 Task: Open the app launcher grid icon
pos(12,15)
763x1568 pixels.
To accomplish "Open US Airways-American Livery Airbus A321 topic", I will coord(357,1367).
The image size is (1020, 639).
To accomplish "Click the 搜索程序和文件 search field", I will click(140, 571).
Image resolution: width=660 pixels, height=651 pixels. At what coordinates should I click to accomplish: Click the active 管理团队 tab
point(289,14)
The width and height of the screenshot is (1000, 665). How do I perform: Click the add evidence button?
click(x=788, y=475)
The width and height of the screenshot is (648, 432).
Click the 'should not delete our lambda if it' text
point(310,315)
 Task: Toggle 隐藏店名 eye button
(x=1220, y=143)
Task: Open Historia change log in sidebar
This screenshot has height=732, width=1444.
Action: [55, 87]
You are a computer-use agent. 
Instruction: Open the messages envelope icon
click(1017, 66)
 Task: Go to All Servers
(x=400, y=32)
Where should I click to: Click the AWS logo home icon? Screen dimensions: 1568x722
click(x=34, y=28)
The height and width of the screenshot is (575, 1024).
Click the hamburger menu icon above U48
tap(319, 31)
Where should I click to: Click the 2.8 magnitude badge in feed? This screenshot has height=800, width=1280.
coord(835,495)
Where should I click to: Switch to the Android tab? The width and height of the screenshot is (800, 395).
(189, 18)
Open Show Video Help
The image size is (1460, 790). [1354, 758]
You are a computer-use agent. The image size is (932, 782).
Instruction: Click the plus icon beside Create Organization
-*-
» **Work to complete**:
If the word "will" appears in a line above, copy that line.

» **Response to this exercise**:
To accomplish "Open US Airways-American Livery Airbus A321 topic", I will coord(357,1367).
To accomplish "Click the 搜索程序和文件 search field", I will click(140, 571).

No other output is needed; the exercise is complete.